/AceCRC

Cyclic Redundancy Check (CRC) algorithms (crc8, crc16ccitt, crc16modbus, crc32) converted from https://pycrc.org C99 code to Arduino C++.

Primary LanguageC++MIT LicenseMIT

AceCRC

AUnit Tests

This library contains a number of CRC algorithms that were generated from pycrc (https://pycrc.org) and programmatically converted to Arduino format to use C++ namespaces to avoid name collisions and PROGMEM flash memory for lookup tables to save static RAM. From the list of pycrc supported algorithms, this library supports:

  • CRC-8
  • CRC-16-CCITT
  • CRC-16-MODBUS
  • CRC-32

For each algorithm, 4 different implementations were generated:

  • bit: bit-by-bit
    • brute-force loops to calculate the polynomial divisions
    • smallest code size, but slowest
  • nibble: 4-bit lookup table in flash memory (PROGMEM)
    • generates a lookup table of 16 elements
    • larger code size, but faster
  • nibblem: 4-bit lookup table in static memory
    • same as nibble, but using static memory for lookup table
    • the "m" stands for "static memory" as opposed to "flash memory"
    • 2-7% faster than nibble on AVR
    • 1.9X-2.7X faster than nibble on ESP8266
    • no difference for all other processors
  • byte: 8-bit lookup table in flash memory
    • generates a lookup table of 256 elements
    • largest code size, but fastest

The pycrc program generates *.h and *.c files containing C99 code with the following definitions:

  • crc_t crc_init(void);
  • crc_t crc_update(crc_t crc, const void *data, size_t data_len);
  • crc_t crc_finalize(crc_t crc);

This library converts the C99 code in the following way:

  • each algorithm and variant is wrapped its own C++ namespace to avoid name collision
    • ace_crc::crc8_bit
    • ace_crc::crc8_nibble
    • ace_crc::crc8_nibblem
    • ace_crc::crc8_byte
    • ace_crc::crc16ccitt_bit
    • ace_crc::crc16ccitt_nibble
    • ace_crc::crc16ccitt_nibblem
    • ace_crc::crc16ccitt_byte
    • ace_crc::crc16modbus_bit
    • ace_crc::crc16modbus_nibble
    • ace_crc::crc16modbus_nibblem
    • ace_crc::crc16modbus_byte
    • ace_crc::crc32_bit
    • ace_crc::crc32_nibble
    • ace_crc::crc32_nibblem
    • ace_crc::crc32_byte
  • a convenience function crc_t crc_calculate(const void *data, size_t data_len) is inserted into the header file of each namespace
    • calculates the CRC in one-shot
  • the crc_table lookup table is moved into flash memory using PROGMEM
    • the static RAM usage of all CRC routines becomes zero (other than a few stack variables)
    • (Note that on platforms that do not support flash memory storage of data, PROGMEM is a no-op, and the various pgm_read_{xxx}() routines become just normal memory accessors.)
  • the static keyword is removed from header files
    • not needed in C++
    • it was preventing the generation of doxygen docs for those functions
  • the #define CRC_ALGO_{XXX} macro is converted into a const uint8_t
    • becomes part of its enclosing namespace, preventing name collision
  • the typedef for crc_t is changed from uint_fast8_t, uint_fast16_t, and uint_fast32_t to uint8_t, uint16_t, and uint32_t respectively
    • affects only 32-bit processors, and only the crc8, crc16ccitt, and crc16modbus algorithms
    • see section Integer Sizes below for more information

TL;DR: Use crc32_nibble in most cases, except on ESP8266 where you should use crc32_nibblem.

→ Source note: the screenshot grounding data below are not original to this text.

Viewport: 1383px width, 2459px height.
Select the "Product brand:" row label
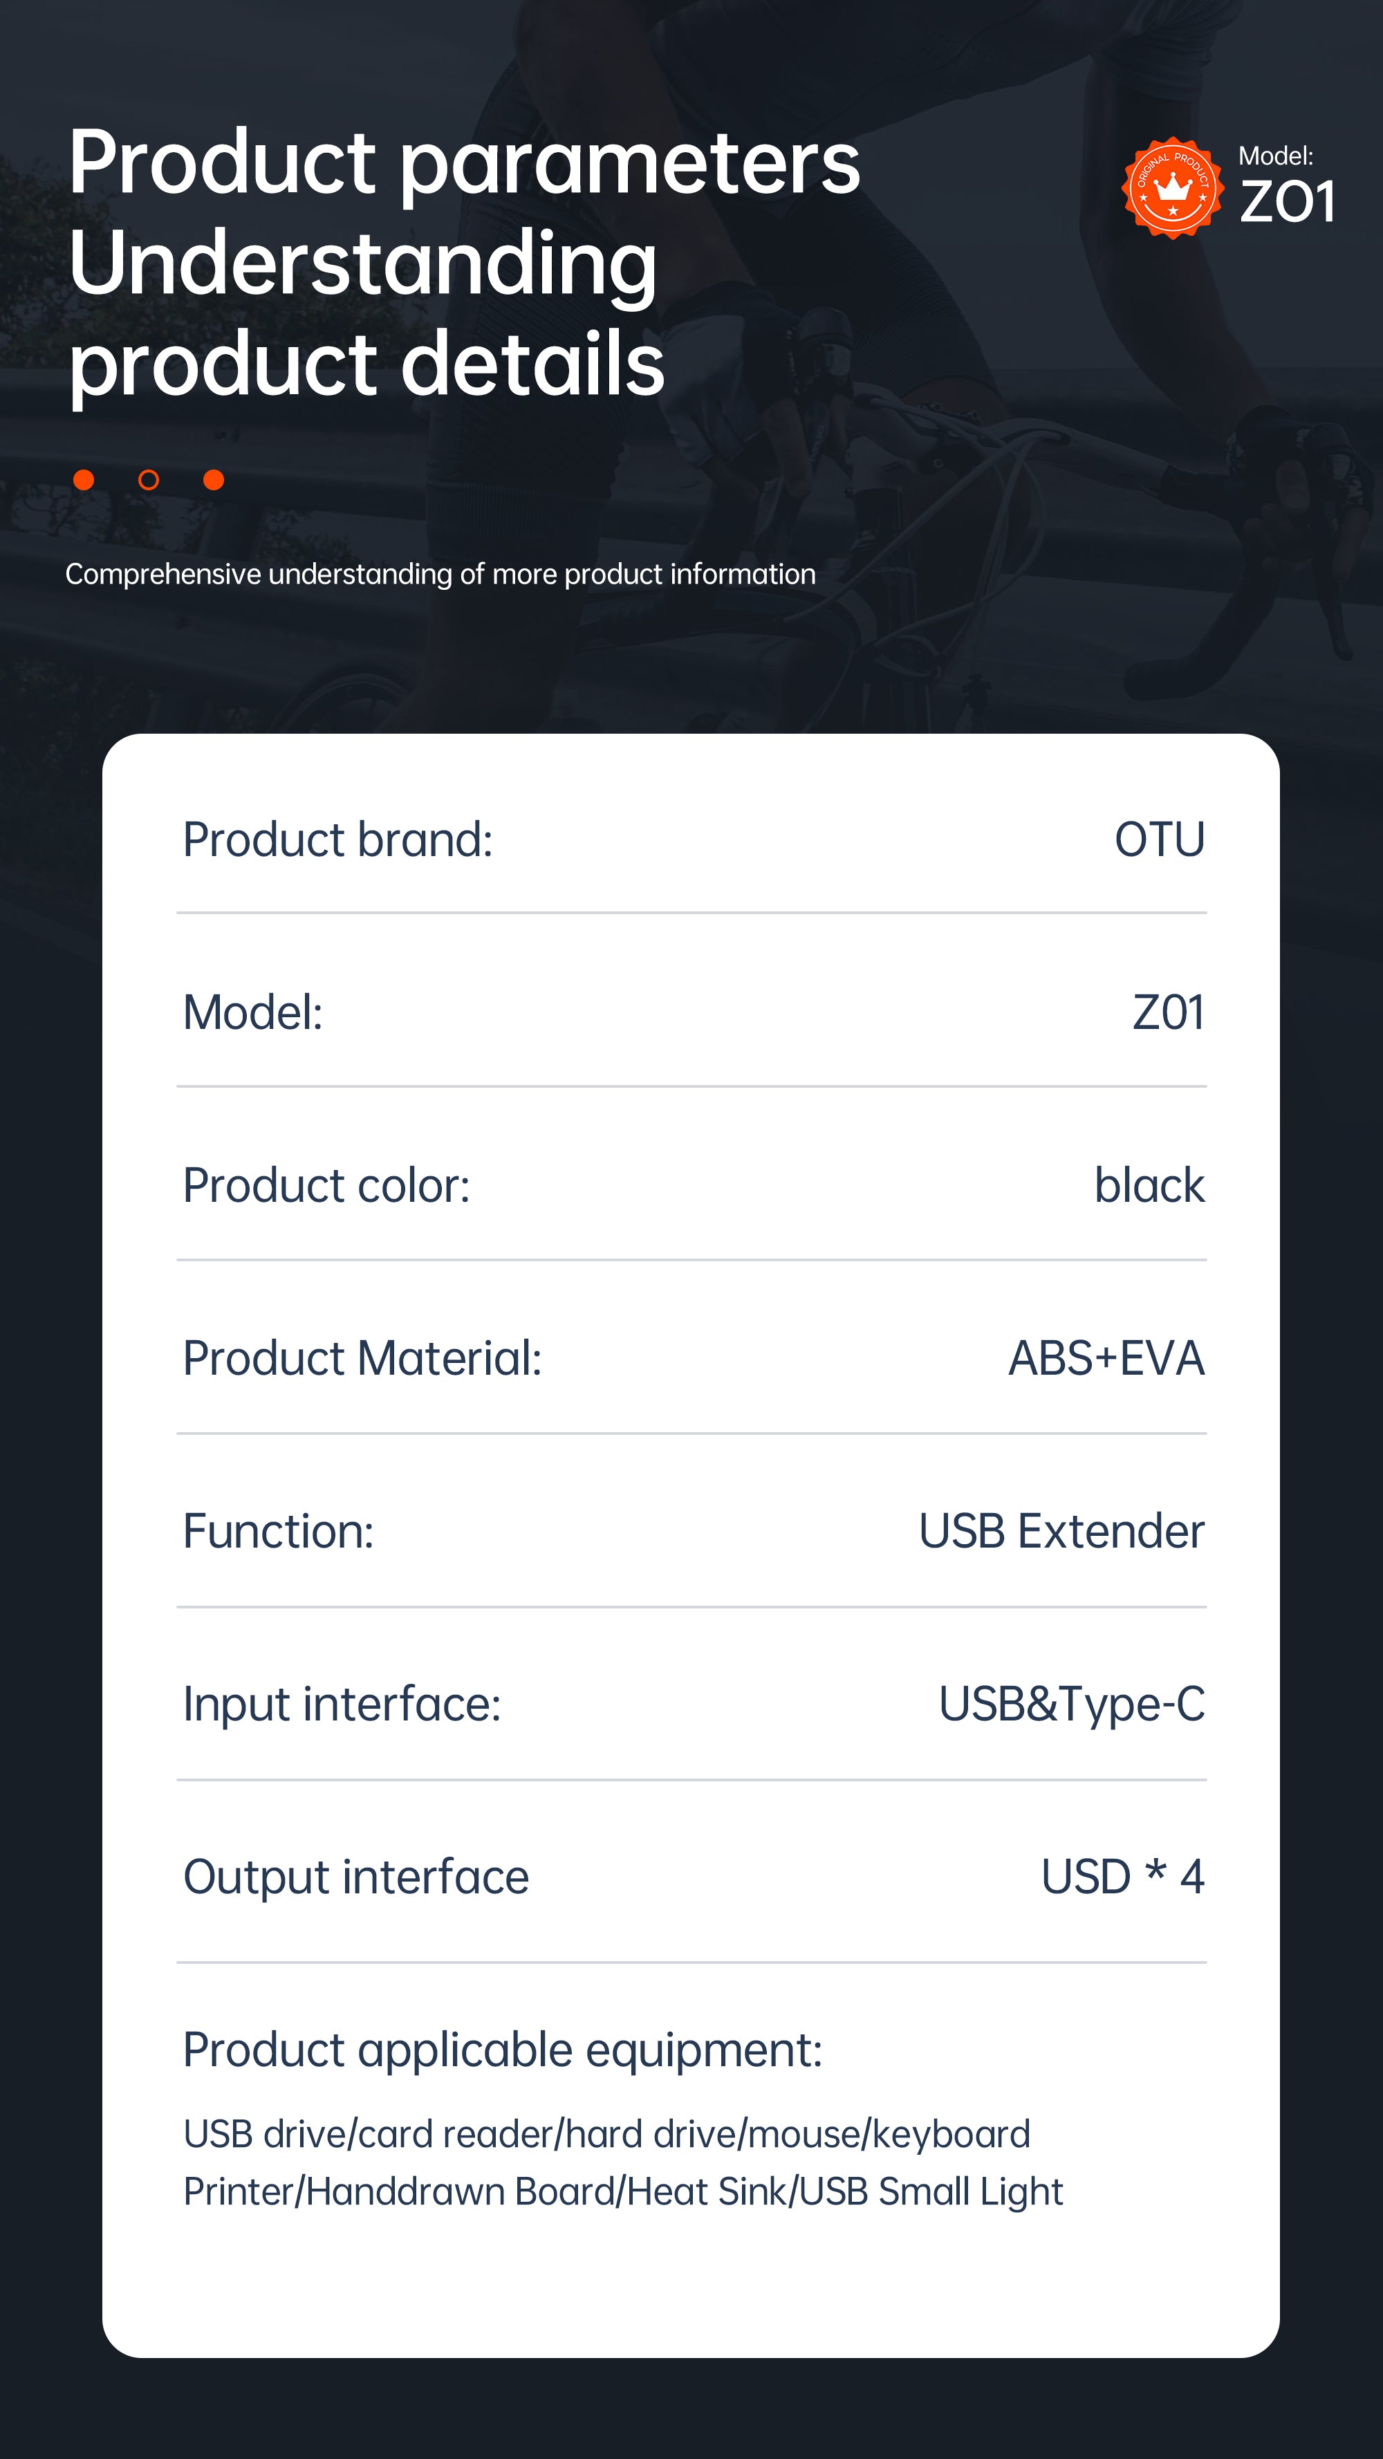[x=338, y=840]
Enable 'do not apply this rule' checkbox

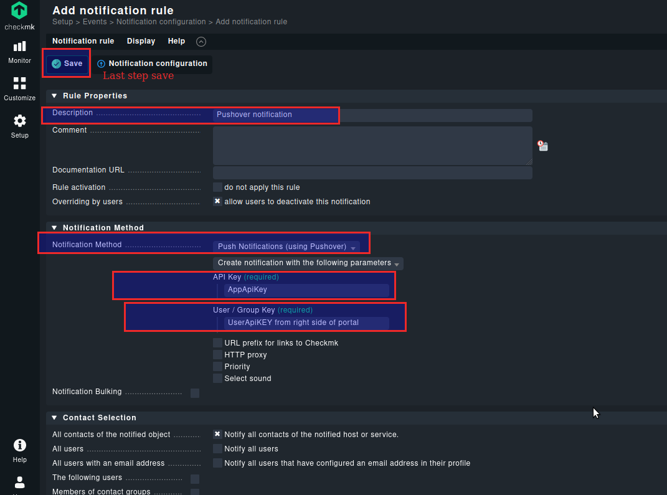coord(217,187)
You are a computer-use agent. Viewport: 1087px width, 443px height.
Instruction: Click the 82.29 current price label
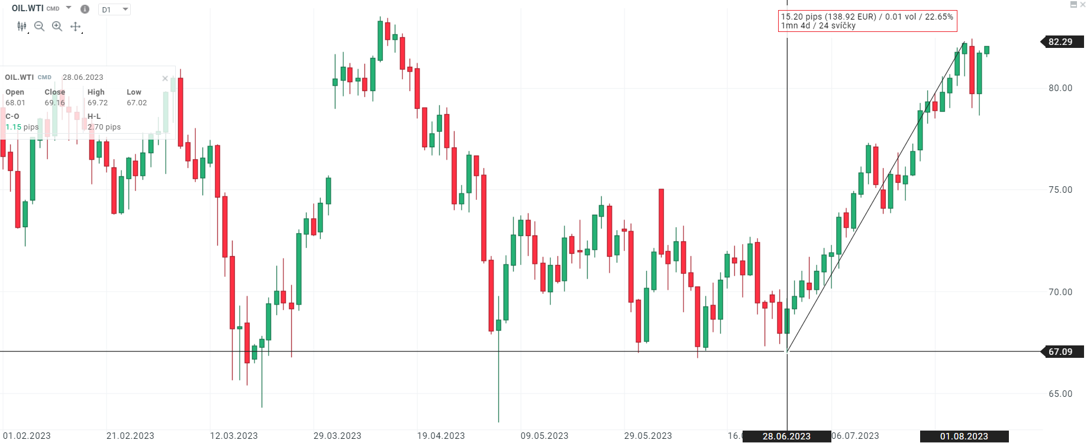(1062, 42)
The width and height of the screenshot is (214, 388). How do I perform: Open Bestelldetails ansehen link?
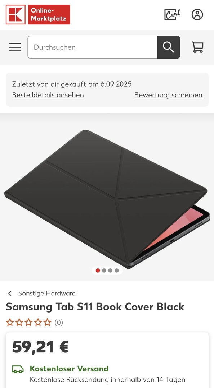48,95
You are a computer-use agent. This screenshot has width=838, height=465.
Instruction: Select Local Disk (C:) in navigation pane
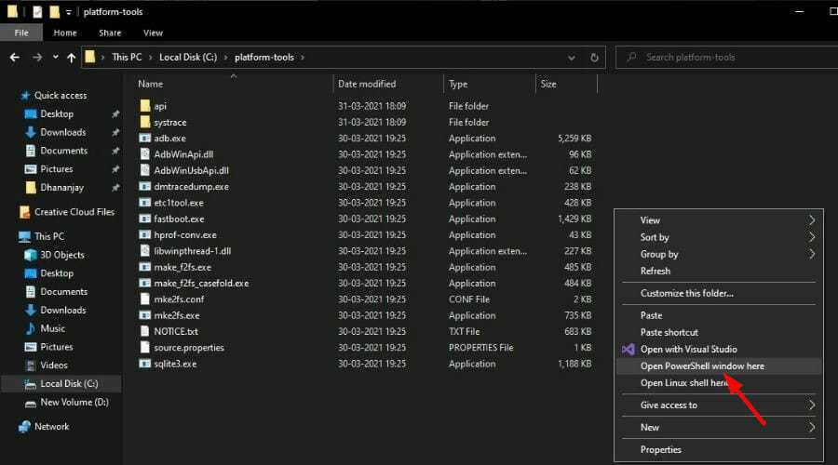(x=70, y=383)
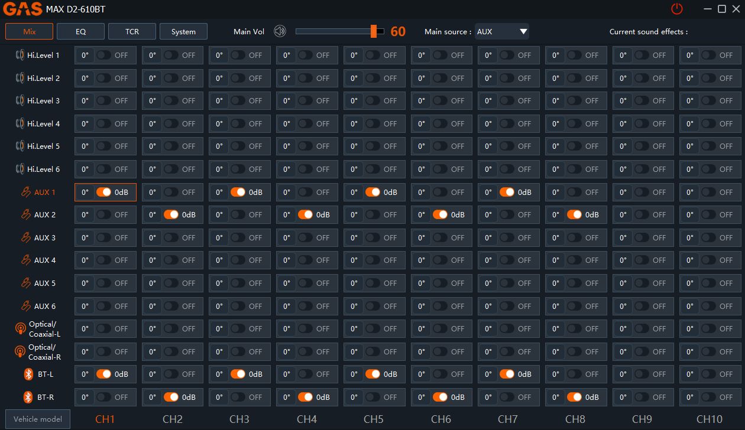Click the Main Vol slider handle

[374, 31]
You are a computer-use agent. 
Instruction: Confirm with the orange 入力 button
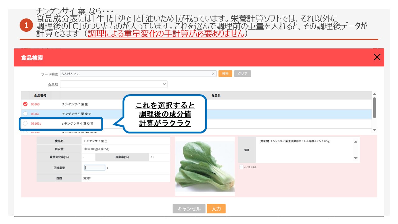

Version: 1.1.1 (2023-07-12)

Changelog: CHANGELOG.md

Table of Contents

HelloCRC

Here is the sample program from examples/HelloCRC that uses the CRC-16-CCITT algorithm using a 4-bit lookup table (16 elements):

#include <Arduino.h>
#include <AceCRC.h>

using namespace ace_crc::crc16ccitt_nibble;

static const char CHECK_STRING[] = "123456789";
static const size_t LENGTH = sizeof(CHECK_STRING) - 1;

void setup() {
  Serial.begin(115200);
  while (!Serial); // Wait - Leonardo/Micro

  crc_t crc = crc_init();
  crc = crc_update(crc, CHECK_STRING, LENGTH);
  crc = crc_finalize(crc);
  Serial.print("0x");
  Serial.println((unsigned long) crc, 16);

  crc = crc_calculate(CHECK_STRING, LENGTH);
  Serial.print("0x");
  Serial.println((unsigned long) crc, 16);
}

void loop() {
}

This prints the hexadecimal numbers

0xE5CC
0xE5CC

as expected.

Installation

The latest stable release is available in the Arduino IDE Library Manager. Search for "AceCRC" and click install.

The development version can be installed by cloning the git repo:

You can copy over the contents to the ./libraries directory used by the Arduino IDE. (The result is a directory named ./libraries/AceCRC). Or you can create symlinks from ./libraries to these directories.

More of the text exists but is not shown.